Adapun keuntungan porcelain fused to metal dibanding all porcelain yaitu
kekuatan restorasi lebih tinggi serta pengurangan proksimal dan lingual lebih
konservatif dibanding yang dibutuhkan untuk mahkota all porcelain. Dengan
menggunakan restorasi porcelain fused to metal, maka selain frakturnya yang
tertangani, maka posisi gigi mesiopalatoversi juga turut teratasi.

H. Prognosis Kasus26,27

- Prognosis Baik
Jika korona retak, diamati dengan bagiannya tidak bergerak atau tidak
mobile dan pasien tidak memiliki gejala, maka prognosisnya baik.
- Prognosis sedang
Jika gigi sensitif saat melakukan probing, dengan bagian mengalami
mobile, maka prognosisnya lebih berhati-hati.
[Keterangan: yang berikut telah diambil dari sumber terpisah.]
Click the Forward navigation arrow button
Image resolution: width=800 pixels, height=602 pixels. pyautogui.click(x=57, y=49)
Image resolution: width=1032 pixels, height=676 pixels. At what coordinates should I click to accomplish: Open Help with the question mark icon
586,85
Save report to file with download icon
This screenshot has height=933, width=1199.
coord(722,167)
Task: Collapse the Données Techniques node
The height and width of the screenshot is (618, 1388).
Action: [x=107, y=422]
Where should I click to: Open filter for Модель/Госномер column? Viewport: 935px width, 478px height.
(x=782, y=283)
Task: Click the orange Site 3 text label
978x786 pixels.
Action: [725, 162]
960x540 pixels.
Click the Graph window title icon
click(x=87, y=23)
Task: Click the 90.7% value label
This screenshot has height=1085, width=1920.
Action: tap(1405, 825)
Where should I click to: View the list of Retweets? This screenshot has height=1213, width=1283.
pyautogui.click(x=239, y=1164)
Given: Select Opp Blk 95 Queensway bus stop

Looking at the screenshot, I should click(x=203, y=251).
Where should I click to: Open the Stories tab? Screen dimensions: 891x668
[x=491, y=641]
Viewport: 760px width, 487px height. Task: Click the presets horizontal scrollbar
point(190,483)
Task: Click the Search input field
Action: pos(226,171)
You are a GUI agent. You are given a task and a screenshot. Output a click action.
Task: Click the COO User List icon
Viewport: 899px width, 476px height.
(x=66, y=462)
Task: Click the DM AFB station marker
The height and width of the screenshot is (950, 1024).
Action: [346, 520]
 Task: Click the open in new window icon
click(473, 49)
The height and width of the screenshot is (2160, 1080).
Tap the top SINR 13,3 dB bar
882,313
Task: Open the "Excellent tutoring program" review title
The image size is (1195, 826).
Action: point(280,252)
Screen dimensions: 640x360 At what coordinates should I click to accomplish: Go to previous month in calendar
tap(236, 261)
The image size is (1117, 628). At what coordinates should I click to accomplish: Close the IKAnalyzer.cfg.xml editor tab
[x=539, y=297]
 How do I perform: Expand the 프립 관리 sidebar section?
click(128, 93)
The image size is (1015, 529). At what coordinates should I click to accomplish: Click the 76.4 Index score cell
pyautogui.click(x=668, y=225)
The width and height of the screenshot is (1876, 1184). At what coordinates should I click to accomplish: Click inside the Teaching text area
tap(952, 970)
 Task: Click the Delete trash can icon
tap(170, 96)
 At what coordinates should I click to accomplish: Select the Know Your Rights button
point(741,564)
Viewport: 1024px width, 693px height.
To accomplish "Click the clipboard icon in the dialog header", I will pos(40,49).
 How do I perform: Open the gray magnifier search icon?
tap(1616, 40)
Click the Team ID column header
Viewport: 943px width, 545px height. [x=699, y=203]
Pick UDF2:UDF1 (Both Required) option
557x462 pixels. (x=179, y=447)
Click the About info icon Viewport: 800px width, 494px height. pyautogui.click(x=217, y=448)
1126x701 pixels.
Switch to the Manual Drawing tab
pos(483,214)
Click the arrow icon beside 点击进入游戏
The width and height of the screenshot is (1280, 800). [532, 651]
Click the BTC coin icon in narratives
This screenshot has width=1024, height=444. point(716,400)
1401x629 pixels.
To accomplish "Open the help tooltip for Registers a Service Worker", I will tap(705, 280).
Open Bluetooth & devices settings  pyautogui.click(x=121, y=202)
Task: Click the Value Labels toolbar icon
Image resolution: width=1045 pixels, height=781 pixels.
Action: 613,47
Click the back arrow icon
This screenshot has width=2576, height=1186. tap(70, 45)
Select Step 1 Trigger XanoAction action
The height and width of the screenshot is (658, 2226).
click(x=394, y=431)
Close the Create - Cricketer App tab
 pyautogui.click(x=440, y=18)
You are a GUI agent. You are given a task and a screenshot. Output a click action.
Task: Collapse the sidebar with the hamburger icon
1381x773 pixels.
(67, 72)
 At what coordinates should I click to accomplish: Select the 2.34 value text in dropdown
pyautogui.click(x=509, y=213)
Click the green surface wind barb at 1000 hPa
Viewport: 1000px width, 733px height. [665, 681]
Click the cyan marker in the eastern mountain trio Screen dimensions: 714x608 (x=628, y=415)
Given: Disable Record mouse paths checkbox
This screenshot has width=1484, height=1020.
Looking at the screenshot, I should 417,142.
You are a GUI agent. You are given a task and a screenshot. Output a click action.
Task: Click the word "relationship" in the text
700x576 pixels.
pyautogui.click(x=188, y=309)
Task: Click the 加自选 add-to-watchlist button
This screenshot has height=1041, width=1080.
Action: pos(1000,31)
Pasien harus mengerti
bahwa perawatan endodontik yang tertunda mungkin tidak dapat
menyelesaikan gejala yang ada dan prognosisnya hanya sedang. Jika
perawatan endodontik dilakukan, maka akses dinding interior harus
diperiksa dengan hati-hati, sebaiknya dilakukan pemeriksaan untuk
menentukan retakan telah mencapai ruang kanal atau tidak. Jika ini
diamati, pasien harus diberi tahu tentang potensi yang lebih
membahayakan prognosis.

- Prognosis Buruk

Jika pulpa gigi didiagnosis telah mengalami nekrose, dengan karies yang
sedikit dan riwayat restorasi dan memiliki poket periodontal yang dalam
dan sempit, serta adanya fraktur mahkota hingga pada bagian akar, maka
akan mendapatkan prognosis yang buruk.

Jika dihubungkan dengan pasca perawatan pada kasus, maka prognosis dapat
ditegorikan dalam prognosis yang baik. Jika setelah melakukan perawatan retensi
dan resistensi dapat bertahan lama dan tidak mengalami penyusutan dan kerapatan
marginal yang baik pada restorasi tersebut. Retensi dilakukan untuk ketahanan
pasak terhadap kekuatan tarik kearah vertikal. Sedangkan resistensi pada restorasi
ditunjukkan pada kekuatan mahkota pasak tersebut.